Tuesday, September 29, 2009

Designing Games with the Publisher in Mind

Designing Games with the Publisher in Mind
By Max Osterhaus, Director of Product Development

Unless you are planning to self publish your games, at some point you are going to have to work with a publishing company and it’s in your best interest to make that interaction as smooth as possible. Coming from the publisher’s perspective, I am going to give you some hints about how keep the publisher happy and why you should care! I am going to avoid talking about actual game design methods and focus on some of the meta-concepts that will assist you in making the transition from hobby to profession.

Let’s start from the beginning. There are an infinite number of ways that you might go about designing your game, but if it is your goal to have your games published, it is important to keep your audience in mind. In this case your audience is twofold. First there are the players of your game and second there is your publisher. Whether you design a game with a particular publisher in mind or are trying to decide to which company you should submit, it is critical that you do your research before submitting. There are many game companies and each has different needs and procedures. To gauge what a publisher wants, it’s usually good to look at their current product line and what sorts of new things they are coming out with. If you have a three-hour economic simulation game, it’s unlikely that a company that specializes in family card games would be interested.
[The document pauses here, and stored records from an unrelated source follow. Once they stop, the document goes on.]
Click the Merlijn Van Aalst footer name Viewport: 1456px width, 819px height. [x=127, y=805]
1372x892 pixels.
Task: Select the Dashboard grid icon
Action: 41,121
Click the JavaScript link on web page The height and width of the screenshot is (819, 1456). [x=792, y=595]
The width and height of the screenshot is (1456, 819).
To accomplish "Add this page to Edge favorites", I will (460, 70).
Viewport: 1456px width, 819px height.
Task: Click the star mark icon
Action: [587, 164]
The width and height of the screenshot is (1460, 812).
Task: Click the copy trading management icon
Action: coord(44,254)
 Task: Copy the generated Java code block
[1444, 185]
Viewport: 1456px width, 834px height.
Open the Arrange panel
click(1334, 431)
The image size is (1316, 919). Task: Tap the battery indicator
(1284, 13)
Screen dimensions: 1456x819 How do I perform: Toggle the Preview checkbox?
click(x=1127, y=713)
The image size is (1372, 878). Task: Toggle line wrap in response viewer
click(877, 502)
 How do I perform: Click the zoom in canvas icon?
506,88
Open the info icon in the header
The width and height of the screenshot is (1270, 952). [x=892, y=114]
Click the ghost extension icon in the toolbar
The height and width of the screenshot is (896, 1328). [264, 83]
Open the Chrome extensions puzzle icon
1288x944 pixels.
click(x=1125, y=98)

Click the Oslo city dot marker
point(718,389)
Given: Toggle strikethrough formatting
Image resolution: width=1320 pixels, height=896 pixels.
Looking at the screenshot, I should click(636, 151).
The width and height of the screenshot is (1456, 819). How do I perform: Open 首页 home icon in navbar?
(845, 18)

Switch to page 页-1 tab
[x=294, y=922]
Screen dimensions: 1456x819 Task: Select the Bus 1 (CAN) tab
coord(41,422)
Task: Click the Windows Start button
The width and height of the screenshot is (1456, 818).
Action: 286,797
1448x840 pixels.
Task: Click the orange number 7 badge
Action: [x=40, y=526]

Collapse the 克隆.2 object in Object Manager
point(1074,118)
Now let’s say you have a great, well-tested game that seems to be perfect for a certain company--what’s next? First, make sure that the company accepts submissions and find out exactly what procedure they prefer you follow. Put some time into making your correspondences professional, and most important of all, find a way of describing your game quickly and clearly. It is critical to be able to get the idea of the fun or interest of your game across quickly and clearly. Then, if the publisher is interested, you should have well-written, simple rules available upon request. Prototypes do not need to be beautiful, but they do have work pretty much flawlessly. Graphics and other sorts of content might help to make sure the testers have fun, although they are not technically necessary. Keep everything tidy, in bags, boxes, or rubber bands as necessary.

If all of this sounds like a lot of kowtowing, that’s not the point. We, gatekeepers (the people who work with private designers) are not looking to be praised or flattered; we are looking for great games and we put a lot of time into this search. To that end, your presentation needs to be to-the-point and professional while still transferring what is so excellent about your game. If your game not accepted, do not waste your time trying to convince the gatekeeper, but do learn something about that company’s preferences.

These are the sorts of things that separate those who design for a hobby with the professionals and by mastering this process, you’ll save time, save money, and increase your odds of getting your games published!